Given that E=mc2 is valid for one form of energy, it has to be valid for all other forms of energy. Otherwise a sealed box could change its own inertia by transforming energy from one form into another.

Again, the c in relativity has nothing to do with light. It's a property of spacetime, the maximum speed of cause and effect. Light just happens to travel at c.

You might want to make some efforts to show that you're absorbing people's replies and thinking about them before starting new threads.
 
bcrowell said:
You seem to be assuming p=E/c' for phonons, but that relationship isn't valid for phonons.

Given that E=mc2 is valid for one form of energy, it has to be valid for all other forms of energy. Otherwise a sealed box could change its own inertia by transforming energy from one form into another.

Again, the c in relativity has nothing to do with light. It's a property of spacetime, the maximum speed of cause and effect. Light just happens to travel at c.

You might want to make some efforts to show that you're absorbing people's replies and thinking about them before starting new threads.
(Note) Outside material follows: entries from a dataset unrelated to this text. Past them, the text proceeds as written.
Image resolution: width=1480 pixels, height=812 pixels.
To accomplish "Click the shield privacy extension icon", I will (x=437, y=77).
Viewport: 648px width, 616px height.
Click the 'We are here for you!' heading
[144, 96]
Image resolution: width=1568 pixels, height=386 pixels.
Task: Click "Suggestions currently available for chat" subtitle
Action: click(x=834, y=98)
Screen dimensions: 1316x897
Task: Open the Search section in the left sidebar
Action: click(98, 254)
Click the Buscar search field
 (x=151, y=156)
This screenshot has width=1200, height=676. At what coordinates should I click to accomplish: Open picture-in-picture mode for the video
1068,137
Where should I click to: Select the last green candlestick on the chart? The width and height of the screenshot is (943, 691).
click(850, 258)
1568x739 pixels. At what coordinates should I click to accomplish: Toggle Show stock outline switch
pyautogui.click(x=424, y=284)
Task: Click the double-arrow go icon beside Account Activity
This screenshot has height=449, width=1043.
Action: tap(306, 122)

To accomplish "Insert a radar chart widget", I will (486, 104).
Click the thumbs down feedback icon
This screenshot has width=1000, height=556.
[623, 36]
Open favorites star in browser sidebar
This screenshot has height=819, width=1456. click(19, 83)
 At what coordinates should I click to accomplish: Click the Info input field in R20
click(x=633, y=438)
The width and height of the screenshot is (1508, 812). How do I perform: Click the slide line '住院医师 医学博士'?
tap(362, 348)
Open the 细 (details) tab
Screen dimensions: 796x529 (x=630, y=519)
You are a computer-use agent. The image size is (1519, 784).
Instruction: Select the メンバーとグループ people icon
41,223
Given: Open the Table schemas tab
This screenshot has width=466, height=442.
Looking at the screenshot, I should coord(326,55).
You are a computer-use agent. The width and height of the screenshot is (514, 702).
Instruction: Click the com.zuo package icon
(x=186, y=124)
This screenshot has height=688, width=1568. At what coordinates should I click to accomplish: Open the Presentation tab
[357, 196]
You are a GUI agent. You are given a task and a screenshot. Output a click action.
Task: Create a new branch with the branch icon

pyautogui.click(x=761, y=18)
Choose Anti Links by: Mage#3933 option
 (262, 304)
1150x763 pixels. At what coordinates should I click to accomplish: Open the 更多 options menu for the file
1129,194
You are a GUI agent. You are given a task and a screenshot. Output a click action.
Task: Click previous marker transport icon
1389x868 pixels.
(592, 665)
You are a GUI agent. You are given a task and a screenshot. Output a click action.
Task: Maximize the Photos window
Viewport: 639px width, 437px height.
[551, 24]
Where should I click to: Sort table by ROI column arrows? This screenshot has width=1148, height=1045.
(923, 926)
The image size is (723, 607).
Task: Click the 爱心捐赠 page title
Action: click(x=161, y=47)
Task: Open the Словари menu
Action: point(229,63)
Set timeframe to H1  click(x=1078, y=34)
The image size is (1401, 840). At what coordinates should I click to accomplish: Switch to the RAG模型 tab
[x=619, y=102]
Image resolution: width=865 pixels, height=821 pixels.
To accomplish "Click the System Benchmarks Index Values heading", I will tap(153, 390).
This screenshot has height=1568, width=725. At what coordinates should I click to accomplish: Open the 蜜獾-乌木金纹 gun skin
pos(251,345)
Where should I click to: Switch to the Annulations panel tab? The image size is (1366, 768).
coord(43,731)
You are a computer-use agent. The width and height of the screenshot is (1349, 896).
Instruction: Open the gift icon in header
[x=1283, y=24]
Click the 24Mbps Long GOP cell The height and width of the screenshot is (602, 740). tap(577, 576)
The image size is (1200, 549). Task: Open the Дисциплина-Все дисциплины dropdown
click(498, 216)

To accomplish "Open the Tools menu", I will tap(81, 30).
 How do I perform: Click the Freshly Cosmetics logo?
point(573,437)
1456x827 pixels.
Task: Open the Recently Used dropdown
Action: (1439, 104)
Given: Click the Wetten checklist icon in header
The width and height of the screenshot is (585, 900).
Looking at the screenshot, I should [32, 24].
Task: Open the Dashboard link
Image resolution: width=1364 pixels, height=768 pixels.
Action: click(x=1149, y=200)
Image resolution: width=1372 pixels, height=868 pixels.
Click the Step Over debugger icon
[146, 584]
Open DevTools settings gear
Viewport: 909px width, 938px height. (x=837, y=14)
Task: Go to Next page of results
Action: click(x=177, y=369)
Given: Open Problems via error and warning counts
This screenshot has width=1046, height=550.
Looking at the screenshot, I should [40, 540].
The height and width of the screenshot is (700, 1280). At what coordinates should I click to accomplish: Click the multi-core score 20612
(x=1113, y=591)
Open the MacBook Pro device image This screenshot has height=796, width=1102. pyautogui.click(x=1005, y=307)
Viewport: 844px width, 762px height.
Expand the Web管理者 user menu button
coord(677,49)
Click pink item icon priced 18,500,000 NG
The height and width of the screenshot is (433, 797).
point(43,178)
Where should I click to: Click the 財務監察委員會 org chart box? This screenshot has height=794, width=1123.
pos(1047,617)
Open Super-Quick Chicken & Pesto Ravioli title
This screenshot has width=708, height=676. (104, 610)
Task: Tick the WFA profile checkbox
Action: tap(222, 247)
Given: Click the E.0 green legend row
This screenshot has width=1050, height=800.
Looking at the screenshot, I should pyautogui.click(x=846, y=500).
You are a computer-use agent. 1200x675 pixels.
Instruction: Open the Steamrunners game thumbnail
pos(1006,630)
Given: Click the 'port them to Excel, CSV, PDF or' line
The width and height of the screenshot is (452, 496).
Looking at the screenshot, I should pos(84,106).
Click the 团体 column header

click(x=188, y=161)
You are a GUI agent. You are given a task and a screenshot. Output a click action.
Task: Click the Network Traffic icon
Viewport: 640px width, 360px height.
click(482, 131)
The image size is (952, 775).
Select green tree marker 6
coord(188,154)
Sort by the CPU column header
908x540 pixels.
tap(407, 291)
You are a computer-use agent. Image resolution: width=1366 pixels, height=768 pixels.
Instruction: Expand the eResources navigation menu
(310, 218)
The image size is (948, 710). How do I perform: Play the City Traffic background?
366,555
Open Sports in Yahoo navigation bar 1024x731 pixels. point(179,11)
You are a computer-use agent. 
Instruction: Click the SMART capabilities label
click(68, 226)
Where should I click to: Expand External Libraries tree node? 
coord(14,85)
Thanks for your review. But how to interpret Debye's theory to specific heat where p=E/c' to a phonon?
 
sunroof said:
Thanks for your review. But how to interpret Debye's theory to specific heat where p=E/c' to a phonon?

Here is some information about the momentum of phonons: http://en.wikipedia.org/wiki/Crystal_momentum The interpretation is fairly complicated.

The real question is what you think you're gaining by taking a simple thought experiment and making it more complex. If you take a complex physical situation, form an argument based on it, and end up with a result that violates the basic principles of relativity, then the conclusion is that you over-simplified your argument. The cure for that problem is to go back and spell out your argument in more detail, rather than just sketching it out in a couple of sentences. You can't expect other people to fill in all the details of your argument for you, and then detect all the mistakes in the details.
 
bcrowell said:
Here is some information about the momentum of phonons: http://en.wikipedia.org/wiki/Crystal_momentum The interpretation is fairly complicated.

The real question is what you think you're gaining by taking a simple thought experiment and making it more complex. If you take a complex physical situation, form an argument based on it, and end up with a result that violates the basic principles of relativity, then the conclusion is that you over-simplified your argument. The cure for that problem is to go back and spell out your argument in more detail, rather than just sketching it out in a couple of sentences. You can't expect other people to fill in all the details of your argument for you, and then detect all the mistakes in the details.


In the theory of specific heat capacity, the energy is E=hf and the momentum of a phonon is p=hk (k=1/wavelength). E/p=f/k=c'(velocity of a phonon) and c' is much less than the light speed c in vacuum.